In C3_W2 assignment, there is an API
tl.GRU(n_units) and we want to repeat this GRU for
n_layers (default 2). My question is that this seems that there are 2 GRU units connected in serial, but the
max_length of the sentence is 64 thus way bigger than 2. In my understanding, the GRU network takes one token (here character) at each GRU unit. Does this mean that the network can only take the first 2 characters as inputs and ignore the rest 62 characters? How can all 64 characters fit in this GRU network?

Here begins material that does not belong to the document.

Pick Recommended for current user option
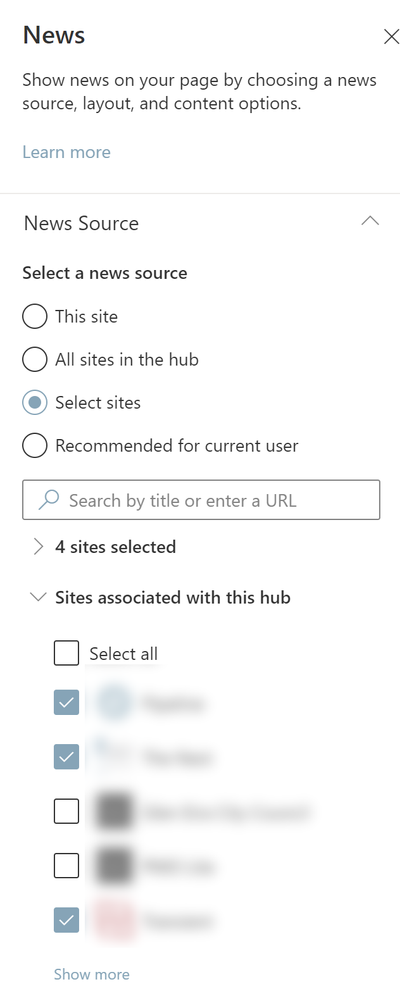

Thanks for the prompt reply. I think I am getting it now. Since all the GRU cells share the same weight, any number (in this case
max_length) of GRU cells can be connected in serial to form a GRU layer. At the end of the day, we are not increasing trainable parameters because they all share the same weights and biases. In the vertical direction, multiple GRU layers (so called deep GRU) can be used (default
n_layer is 2), and that will increase the trainable parameters.
Just a little detail. Each GRU cell, even within a layer, has its own weighs and biases. Since we use the same GRU cells across all timesteps, you can say that cell configuration is shared across timesteps.
The number of trainable parameters will change as you change the units of the GRU layer but will not change based on number of timesteps of data that’s input to the GRU layer.
The link given to you has time along x-axis and stacked cells along y-axis.